**What the exercise asks**
If a line in the records contains the word "column", count it; state the resulting number and nothing more.
━━ Data for analysis ━━
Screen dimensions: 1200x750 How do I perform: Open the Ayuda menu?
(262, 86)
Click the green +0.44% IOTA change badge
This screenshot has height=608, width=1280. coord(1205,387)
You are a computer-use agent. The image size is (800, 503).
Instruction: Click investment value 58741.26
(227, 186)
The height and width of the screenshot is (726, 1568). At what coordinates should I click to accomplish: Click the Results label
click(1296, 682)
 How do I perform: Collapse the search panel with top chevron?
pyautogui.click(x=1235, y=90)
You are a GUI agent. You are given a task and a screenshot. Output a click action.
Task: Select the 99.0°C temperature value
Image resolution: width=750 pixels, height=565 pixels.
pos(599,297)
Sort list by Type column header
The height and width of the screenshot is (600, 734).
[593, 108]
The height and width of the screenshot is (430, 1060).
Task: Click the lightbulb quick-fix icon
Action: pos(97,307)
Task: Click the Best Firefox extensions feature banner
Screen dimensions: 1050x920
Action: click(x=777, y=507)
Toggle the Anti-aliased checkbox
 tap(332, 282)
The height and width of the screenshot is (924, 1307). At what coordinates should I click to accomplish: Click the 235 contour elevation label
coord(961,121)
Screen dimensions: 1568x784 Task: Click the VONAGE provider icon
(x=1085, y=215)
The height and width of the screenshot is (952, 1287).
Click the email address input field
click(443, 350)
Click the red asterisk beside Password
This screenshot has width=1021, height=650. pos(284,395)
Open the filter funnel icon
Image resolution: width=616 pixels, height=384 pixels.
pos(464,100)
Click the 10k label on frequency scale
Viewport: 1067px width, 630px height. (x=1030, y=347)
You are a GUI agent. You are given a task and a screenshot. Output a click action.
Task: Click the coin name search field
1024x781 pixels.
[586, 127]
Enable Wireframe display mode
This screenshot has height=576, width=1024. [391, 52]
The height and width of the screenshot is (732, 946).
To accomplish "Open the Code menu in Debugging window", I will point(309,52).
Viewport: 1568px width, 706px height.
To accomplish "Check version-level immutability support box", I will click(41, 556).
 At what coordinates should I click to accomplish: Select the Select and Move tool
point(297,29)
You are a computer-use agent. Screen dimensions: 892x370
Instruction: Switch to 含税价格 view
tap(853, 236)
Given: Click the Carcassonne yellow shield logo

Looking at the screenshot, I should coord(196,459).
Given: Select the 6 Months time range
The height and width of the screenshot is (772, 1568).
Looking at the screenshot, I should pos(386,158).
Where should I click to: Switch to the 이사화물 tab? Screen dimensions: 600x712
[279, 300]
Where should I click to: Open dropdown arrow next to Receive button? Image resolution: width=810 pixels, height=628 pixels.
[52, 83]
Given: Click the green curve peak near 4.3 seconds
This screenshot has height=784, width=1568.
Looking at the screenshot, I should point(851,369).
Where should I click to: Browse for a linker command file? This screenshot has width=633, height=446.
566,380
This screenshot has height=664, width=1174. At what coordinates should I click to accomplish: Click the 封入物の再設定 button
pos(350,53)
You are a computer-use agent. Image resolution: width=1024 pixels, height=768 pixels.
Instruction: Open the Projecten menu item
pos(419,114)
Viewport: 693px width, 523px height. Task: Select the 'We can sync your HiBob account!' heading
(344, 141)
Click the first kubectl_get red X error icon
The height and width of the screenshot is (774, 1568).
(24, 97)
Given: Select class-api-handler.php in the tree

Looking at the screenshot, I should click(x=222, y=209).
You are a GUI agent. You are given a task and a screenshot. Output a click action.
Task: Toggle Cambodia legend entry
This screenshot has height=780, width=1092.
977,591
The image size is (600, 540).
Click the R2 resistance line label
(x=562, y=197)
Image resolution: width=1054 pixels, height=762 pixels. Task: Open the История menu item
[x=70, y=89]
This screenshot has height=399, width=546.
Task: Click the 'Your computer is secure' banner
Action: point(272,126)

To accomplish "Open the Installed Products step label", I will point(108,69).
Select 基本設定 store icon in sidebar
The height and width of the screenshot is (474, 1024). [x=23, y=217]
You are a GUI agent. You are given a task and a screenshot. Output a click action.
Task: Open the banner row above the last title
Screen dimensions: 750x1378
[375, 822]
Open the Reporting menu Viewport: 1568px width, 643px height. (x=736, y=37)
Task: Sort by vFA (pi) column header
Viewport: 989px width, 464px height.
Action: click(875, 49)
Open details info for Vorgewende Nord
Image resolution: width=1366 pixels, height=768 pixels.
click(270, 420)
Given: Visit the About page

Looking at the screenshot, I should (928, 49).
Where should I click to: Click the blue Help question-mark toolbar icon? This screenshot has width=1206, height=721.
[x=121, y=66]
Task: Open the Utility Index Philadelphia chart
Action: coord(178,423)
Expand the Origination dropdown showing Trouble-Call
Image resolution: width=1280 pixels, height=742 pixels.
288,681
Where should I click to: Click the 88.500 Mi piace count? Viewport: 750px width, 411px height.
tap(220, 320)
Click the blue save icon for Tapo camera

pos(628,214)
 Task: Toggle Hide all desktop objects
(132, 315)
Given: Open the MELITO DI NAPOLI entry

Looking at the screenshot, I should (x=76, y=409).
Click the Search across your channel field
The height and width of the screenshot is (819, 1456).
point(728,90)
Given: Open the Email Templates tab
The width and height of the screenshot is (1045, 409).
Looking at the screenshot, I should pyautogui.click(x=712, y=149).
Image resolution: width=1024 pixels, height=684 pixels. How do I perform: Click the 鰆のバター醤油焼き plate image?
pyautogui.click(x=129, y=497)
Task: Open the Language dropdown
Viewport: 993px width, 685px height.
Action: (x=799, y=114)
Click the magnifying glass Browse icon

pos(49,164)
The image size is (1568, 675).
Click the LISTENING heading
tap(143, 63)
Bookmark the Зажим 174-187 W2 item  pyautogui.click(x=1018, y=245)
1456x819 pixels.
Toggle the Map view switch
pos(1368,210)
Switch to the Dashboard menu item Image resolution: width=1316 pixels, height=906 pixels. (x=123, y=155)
━━━
**Result of this exercise**
2